(DIRECTION): Retype the data word for word, starting at its first line and ending with the line that contains "tap(580, 72)", both ends included. Leave the pictures out of your answer.
**** MATERIAL PROVIDED ****
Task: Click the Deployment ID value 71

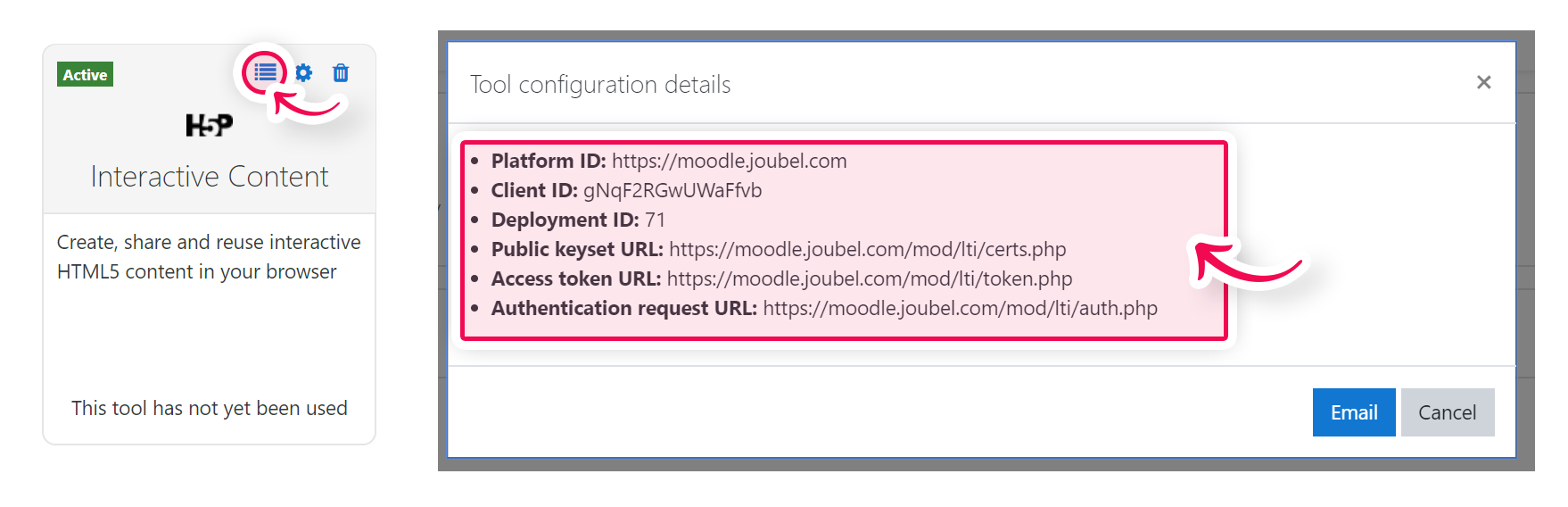Action: coord(655,220)
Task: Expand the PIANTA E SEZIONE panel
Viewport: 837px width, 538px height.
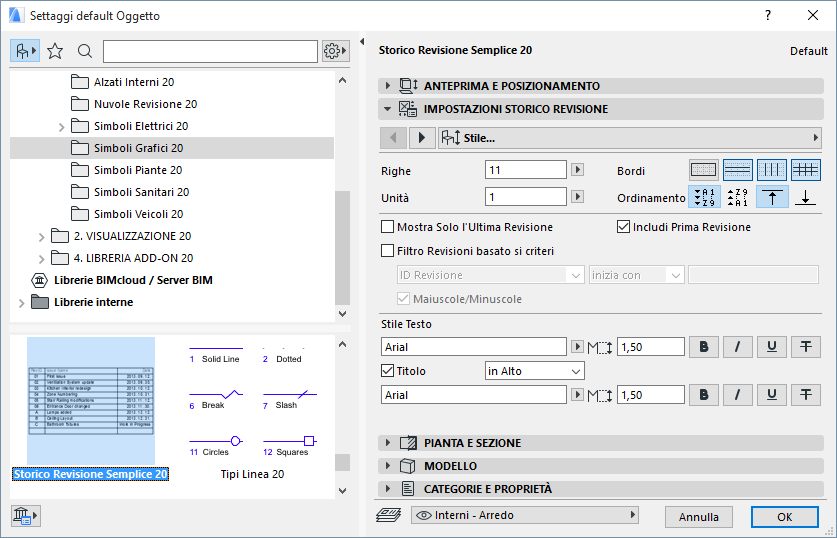Action: pos(472,443)
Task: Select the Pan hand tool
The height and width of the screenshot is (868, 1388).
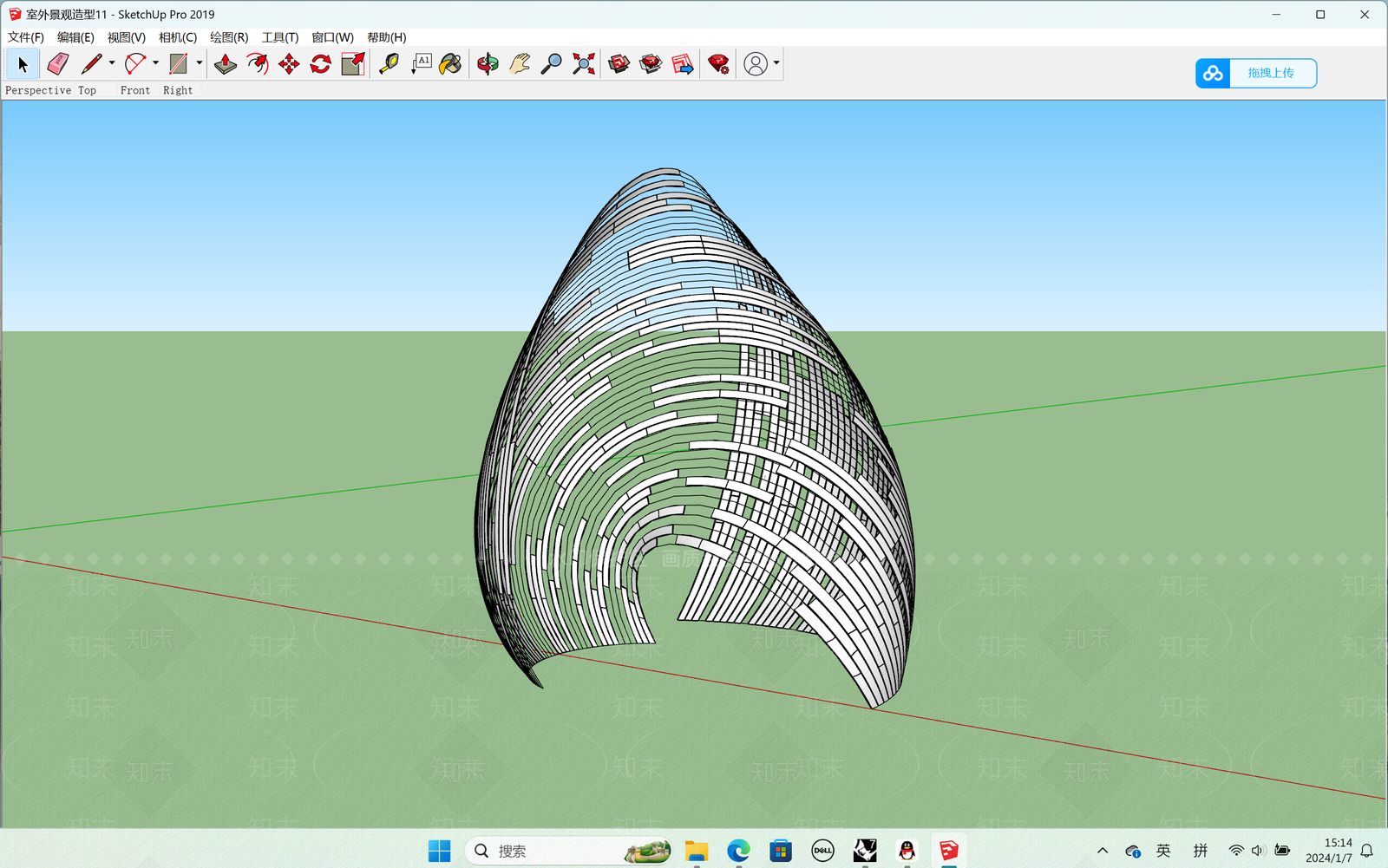Action: coord(520,64)
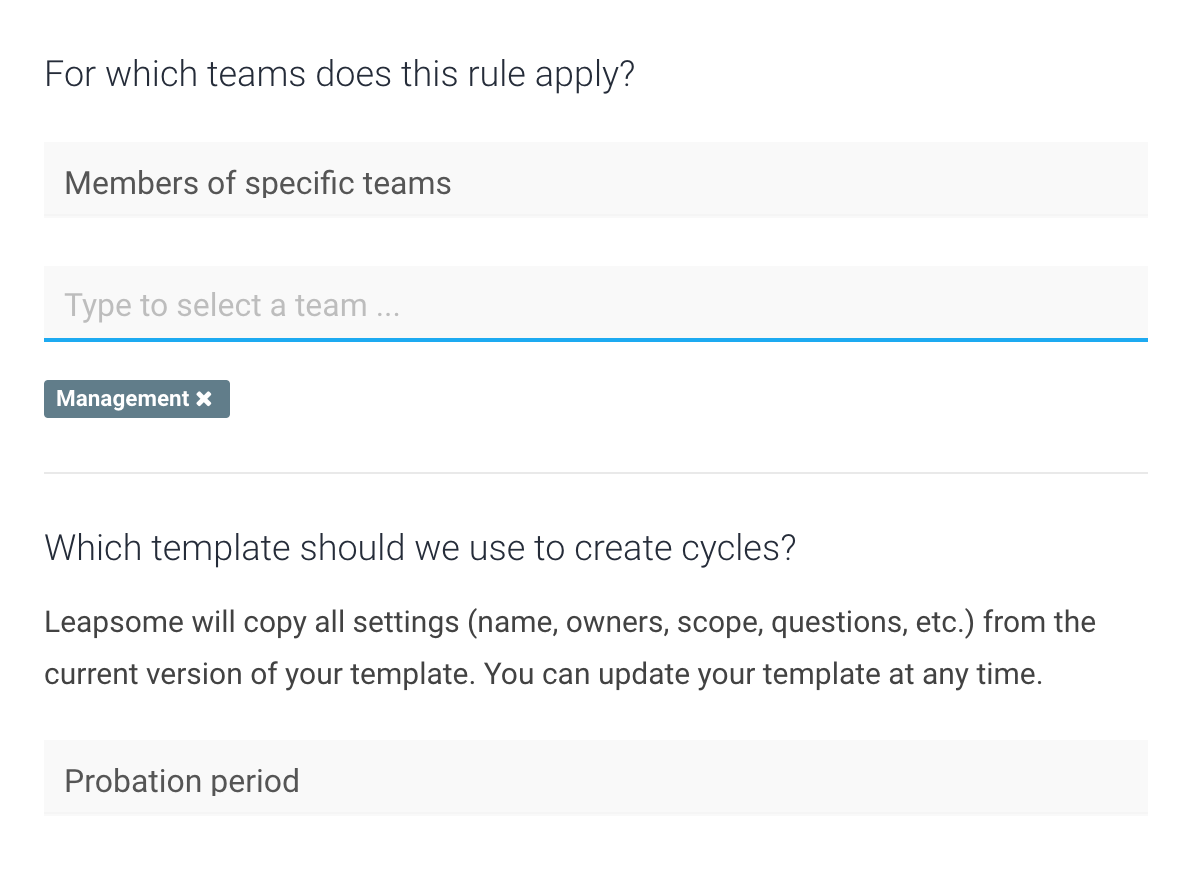
Task: Place cursor in the team selection input
Action: point(596,304)
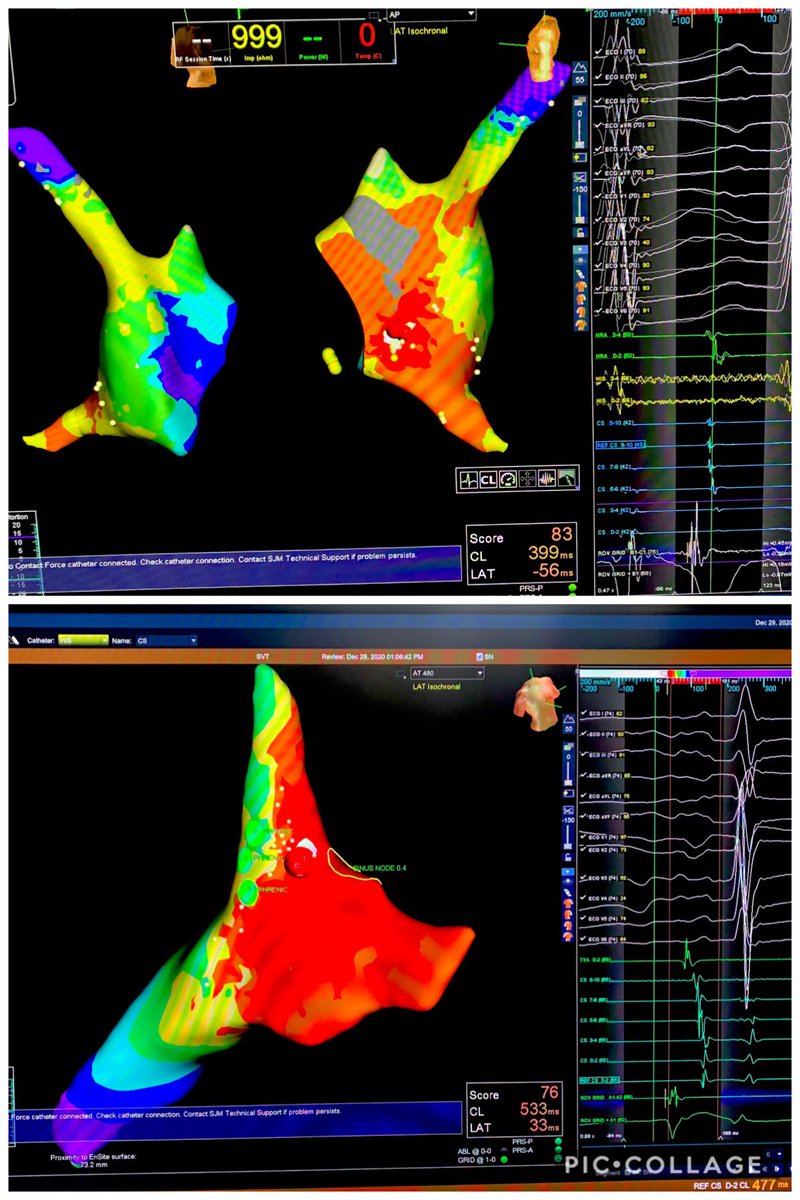Click the surface map icon labeled 55
800x1200 pixels.
tap(580, 72)
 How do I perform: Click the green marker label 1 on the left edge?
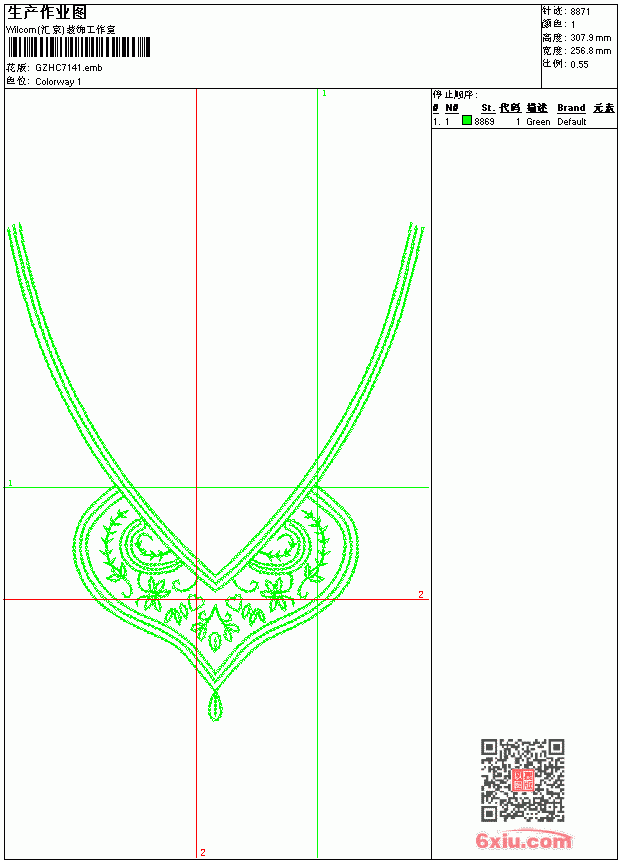click(10, 483)
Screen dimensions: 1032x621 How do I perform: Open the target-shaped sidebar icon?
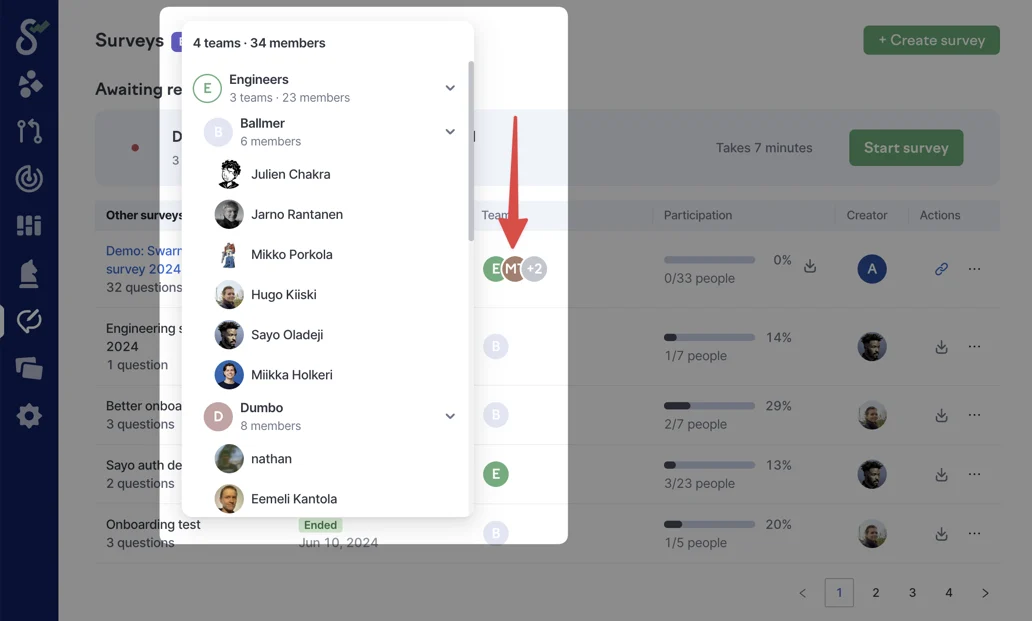click(29, 178)
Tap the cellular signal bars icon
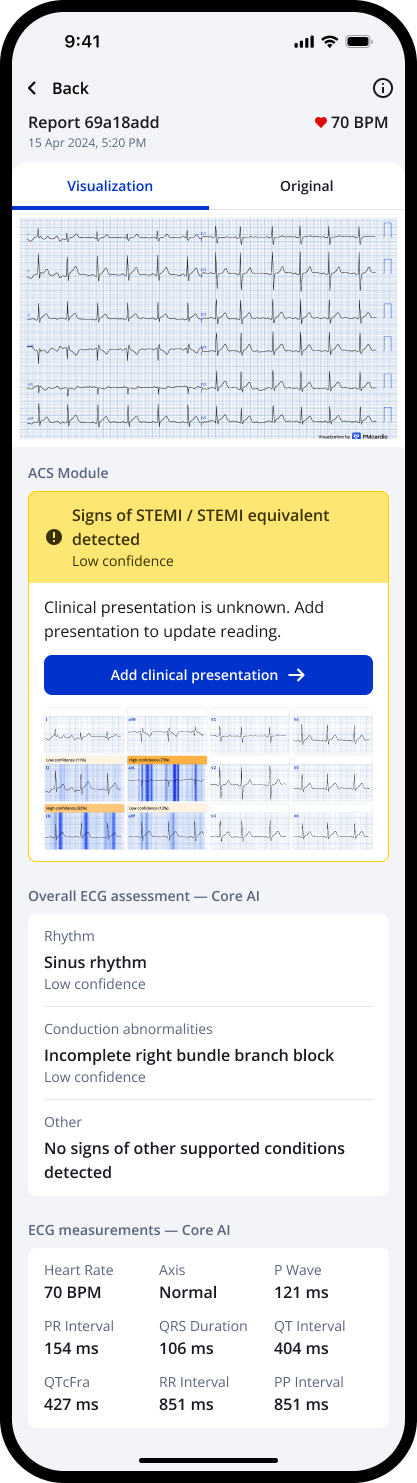This screenshot has height=1483, width=417. pyautogui.click(x=305, y=42)
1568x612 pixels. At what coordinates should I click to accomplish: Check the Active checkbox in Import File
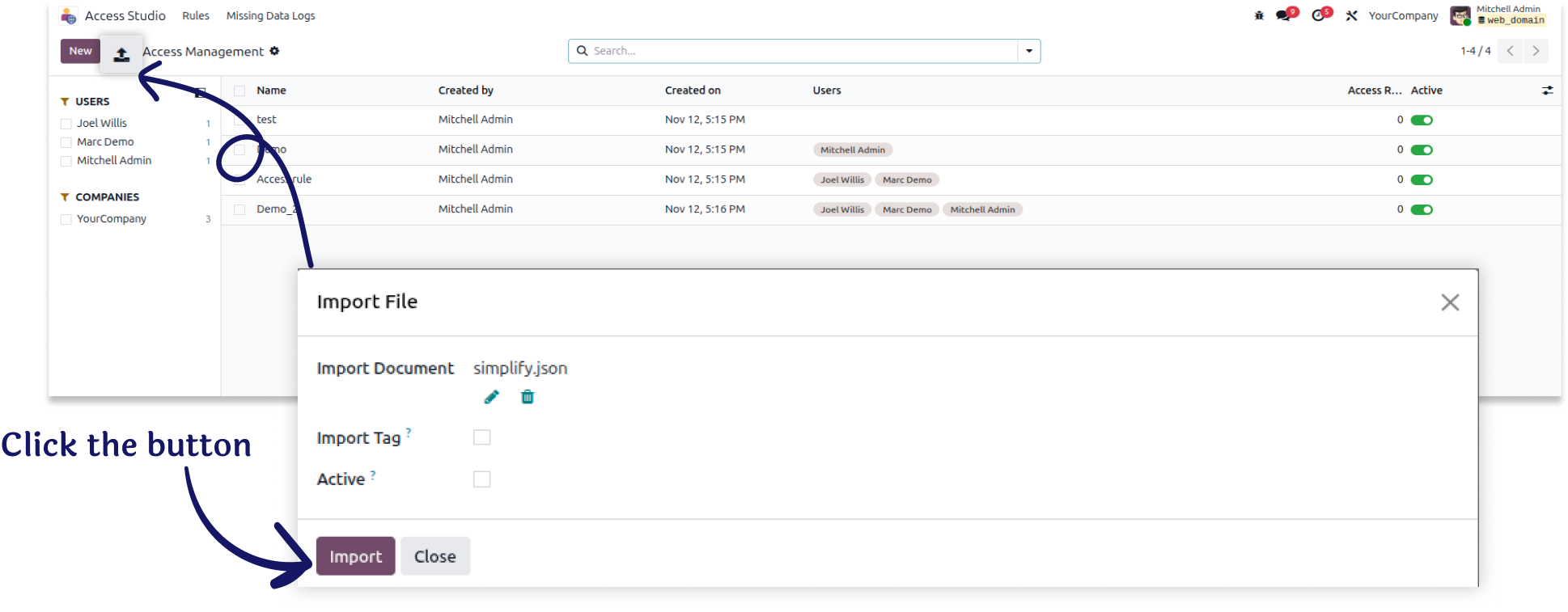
****
(ANSWER TO THIS PROBLEM):
Task: Click the Deployment ID value 71

Action: coord(655,220)
Task: Expand the PIANTA E SEZIONE panel
Viewport: 837px width, 538px height.
Action: pos(472,443)
Task: Select the Pan hand tool
The height and width of the screenshot is (868, 1388).
Action: coord(520,64)
Task: Place cursor in the team selection input
Action: point(596,304)
Click the surface map icon labeled 55
800x1200 pixels.
tap(580, 72)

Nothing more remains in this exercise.